• TEXTE AFFICHÉ:
········
Cette fois-ci, dans SIGNIFY, l’ivabradine a été testée chez des coronariens stables, mais sans insuffisance cardiaque.

Avant de rentrer dans le vif du sujet, cette étude a fait parler d’elle en mai-juin 2014 quand l’EMA et l’ANSM ont haussé un sourcil (ici pour l’EMA et ici pour l’ANSM) devant une majoration de la morbi-mortalité d’un sous-groupe de patients sous ivabradine dans SIGNIFY.

Encore un sous-groupe…

Or, en avril 2014, Amgen, qui souhaite commercialiser l’ivabradine aux Etats-Unis a demandé une procédure d’acceptation accélérée auprès de la FDA.

Vous imaginez donc assez aisément les enjeux qui tournent autour de SIGNIFY…

Je vais vous la faire courte, SIGNIFY est une belle étude de 19102 patients, et malheureusement pour les Laboratoires Servier, elle est négative.

En voici la conclusion:

Conclusion SIGNIFYComment cette étude sera rendue « positive »?

Car je n’ai pas de doute qu’elle le sera.

It’s a Kind Of Magic.

J’imagine que la magie opérera, comme chaque fois, sous-tendue par quelques petits astuces de magicien:

  • S’assurer que l’environnement est amical: à la lecture de l’ubiquité de la présence du sponsor de l’étude dans le programme du congrès, et du nombre de grands leaders d’opinion qui participent aux symposia maison, ça, c’est fait.
········
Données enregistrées
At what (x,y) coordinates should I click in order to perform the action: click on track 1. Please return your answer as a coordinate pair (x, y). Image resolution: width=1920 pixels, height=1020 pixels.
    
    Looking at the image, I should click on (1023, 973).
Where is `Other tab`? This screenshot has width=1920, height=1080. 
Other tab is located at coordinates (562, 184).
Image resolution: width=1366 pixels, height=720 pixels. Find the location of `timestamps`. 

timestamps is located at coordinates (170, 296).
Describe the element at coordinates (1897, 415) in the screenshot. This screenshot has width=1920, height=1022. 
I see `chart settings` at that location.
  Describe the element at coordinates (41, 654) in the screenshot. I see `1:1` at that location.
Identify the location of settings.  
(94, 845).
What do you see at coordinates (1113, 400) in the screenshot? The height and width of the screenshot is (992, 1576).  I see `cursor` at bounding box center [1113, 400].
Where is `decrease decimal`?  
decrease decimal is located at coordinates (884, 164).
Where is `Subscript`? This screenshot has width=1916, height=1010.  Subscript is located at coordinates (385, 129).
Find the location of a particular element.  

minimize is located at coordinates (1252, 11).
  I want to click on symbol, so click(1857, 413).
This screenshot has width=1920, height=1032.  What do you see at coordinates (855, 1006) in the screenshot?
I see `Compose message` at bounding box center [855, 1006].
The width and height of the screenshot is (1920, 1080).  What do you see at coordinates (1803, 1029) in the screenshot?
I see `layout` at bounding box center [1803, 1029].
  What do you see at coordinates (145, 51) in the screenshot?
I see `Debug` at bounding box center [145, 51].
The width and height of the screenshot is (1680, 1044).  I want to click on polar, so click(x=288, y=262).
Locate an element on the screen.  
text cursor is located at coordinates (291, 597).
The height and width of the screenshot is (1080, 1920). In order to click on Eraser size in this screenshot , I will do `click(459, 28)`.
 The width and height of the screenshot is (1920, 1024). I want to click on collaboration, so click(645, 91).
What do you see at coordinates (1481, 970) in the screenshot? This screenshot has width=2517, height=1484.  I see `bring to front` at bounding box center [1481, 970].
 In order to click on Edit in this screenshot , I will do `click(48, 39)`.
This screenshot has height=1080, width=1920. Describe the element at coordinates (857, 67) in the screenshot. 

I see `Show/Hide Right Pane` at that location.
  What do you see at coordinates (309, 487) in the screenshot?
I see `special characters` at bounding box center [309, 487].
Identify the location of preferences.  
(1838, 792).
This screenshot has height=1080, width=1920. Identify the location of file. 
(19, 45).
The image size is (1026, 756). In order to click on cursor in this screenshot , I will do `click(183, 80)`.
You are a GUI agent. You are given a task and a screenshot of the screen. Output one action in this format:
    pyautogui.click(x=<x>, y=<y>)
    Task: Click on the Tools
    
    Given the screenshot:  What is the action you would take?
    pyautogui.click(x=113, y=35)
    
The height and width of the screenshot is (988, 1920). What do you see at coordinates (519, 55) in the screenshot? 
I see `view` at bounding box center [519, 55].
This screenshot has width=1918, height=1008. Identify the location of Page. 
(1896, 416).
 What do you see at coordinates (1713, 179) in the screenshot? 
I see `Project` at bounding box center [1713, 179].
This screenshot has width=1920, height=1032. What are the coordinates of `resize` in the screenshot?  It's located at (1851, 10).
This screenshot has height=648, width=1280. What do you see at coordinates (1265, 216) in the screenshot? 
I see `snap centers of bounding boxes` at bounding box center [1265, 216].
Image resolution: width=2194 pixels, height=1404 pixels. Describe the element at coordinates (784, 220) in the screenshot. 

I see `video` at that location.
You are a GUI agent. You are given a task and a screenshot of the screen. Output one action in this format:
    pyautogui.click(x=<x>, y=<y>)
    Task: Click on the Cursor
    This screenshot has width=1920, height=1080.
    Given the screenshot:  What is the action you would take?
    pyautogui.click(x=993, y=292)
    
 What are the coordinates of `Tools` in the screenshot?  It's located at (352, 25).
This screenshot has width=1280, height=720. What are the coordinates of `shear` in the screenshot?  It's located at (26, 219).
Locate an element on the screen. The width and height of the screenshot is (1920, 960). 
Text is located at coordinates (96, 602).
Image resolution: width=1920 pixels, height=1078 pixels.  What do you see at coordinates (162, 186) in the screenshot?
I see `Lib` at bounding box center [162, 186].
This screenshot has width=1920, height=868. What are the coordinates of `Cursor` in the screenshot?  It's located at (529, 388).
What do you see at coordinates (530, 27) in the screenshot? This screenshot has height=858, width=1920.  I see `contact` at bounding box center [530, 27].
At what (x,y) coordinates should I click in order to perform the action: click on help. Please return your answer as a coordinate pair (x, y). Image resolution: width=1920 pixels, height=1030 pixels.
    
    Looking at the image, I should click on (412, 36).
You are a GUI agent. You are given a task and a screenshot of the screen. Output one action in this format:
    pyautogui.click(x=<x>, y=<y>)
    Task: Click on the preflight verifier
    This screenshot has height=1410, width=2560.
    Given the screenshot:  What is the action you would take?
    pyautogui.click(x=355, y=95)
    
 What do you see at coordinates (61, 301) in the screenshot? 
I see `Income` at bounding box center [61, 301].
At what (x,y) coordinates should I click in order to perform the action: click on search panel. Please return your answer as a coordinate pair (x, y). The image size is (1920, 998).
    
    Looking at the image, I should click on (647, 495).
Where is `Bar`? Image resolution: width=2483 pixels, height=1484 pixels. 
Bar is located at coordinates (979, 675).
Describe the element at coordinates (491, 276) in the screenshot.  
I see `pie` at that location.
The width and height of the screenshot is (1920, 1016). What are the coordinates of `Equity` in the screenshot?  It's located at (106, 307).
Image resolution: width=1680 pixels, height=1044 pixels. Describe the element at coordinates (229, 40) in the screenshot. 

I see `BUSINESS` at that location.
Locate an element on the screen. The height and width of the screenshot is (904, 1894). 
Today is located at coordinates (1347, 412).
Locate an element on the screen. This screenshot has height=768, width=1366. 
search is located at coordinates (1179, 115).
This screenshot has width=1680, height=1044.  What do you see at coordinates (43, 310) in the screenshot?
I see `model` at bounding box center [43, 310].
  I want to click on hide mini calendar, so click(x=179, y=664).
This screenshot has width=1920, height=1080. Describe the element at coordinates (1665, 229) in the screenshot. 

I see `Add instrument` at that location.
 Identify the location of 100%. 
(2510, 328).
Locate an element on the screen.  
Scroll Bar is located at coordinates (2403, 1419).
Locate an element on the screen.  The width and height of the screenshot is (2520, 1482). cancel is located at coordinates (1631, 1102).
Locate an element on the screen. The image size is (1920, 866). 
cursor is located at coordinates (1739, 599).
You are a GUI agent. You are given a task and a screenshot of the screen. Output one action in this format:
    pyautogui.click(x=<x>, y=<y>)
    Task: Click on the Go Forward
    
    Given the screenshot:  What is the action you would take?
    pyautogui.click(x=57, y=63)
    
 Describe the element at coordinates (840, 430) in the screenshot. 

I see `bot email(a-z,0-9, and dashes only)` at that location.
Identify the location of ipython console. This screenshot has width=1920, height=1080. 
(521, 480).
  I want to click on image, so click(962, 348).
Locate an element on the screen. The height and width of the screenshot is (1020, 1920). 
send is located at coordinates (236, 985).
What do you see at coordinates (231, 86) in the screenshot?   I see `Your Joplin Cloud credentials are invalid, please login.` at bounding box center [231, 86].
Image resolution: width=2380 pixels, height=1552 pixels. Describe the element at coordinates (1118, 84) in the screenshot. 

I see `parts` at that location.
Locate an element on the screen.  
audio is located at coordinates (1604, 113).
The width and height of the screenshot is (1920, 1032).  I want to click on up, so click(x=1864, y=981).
········
• PROBLÈMES À RÉSOUDRE:
1. D'après le texte affiché, combien de patients l'étude SIGNIFY a-t-elle inclus ?
2. Selon le texte affiché, pourquoi les enjeux autour de SIGNIFY sont-ils importants ? Répondez en une à trois phrases.
3. Citez le passage du texte affiché compris entre « Avant de rentrer » et « elle est négative. », bornes incluses.

• RÉPONSES PAR POINT:
1. 19102 patients.

2. Une majoration de la morbi-mortalité dans un sous-groupe de patients sous ivabradine a fait réagir l'EMA et l'ANSM en mai-juin 2014. De plus, en avril 2014, Amgen, qui souhaite commercialiser l'ivabradine aux États-Unis, a demandé à la FDA une procédure d'acceptation accélérée.

3.
Avant de rentrer dans le vif du sujet, cette étude a fait parler d’elle en mai-juin 2014 quand l’EMA et l’ANSM ont haussé un sourcil (ici pour l’EMA et ici pour l’ANSM) devant une majoration de la morbi-mortalité d’un sous-groupe de patients sous ivabradine dans SIGNIFY.

Encore un sous-groupe…

Or, en avril 2014, Amgen, qui souhaite commercialiser l’ivabradine aux Etats-Unis a demandé une procédure d’acceptation accélérée auprès de la FDA.

Vous imaginez donc assez aisément les enjeux qui tournent autour de SIGNIFY…

Je vais vous la faire courte, SIGNIFY est une belle étude de 19102 patients, et malheureusement pour les Laboratoires Servier, elle est négative.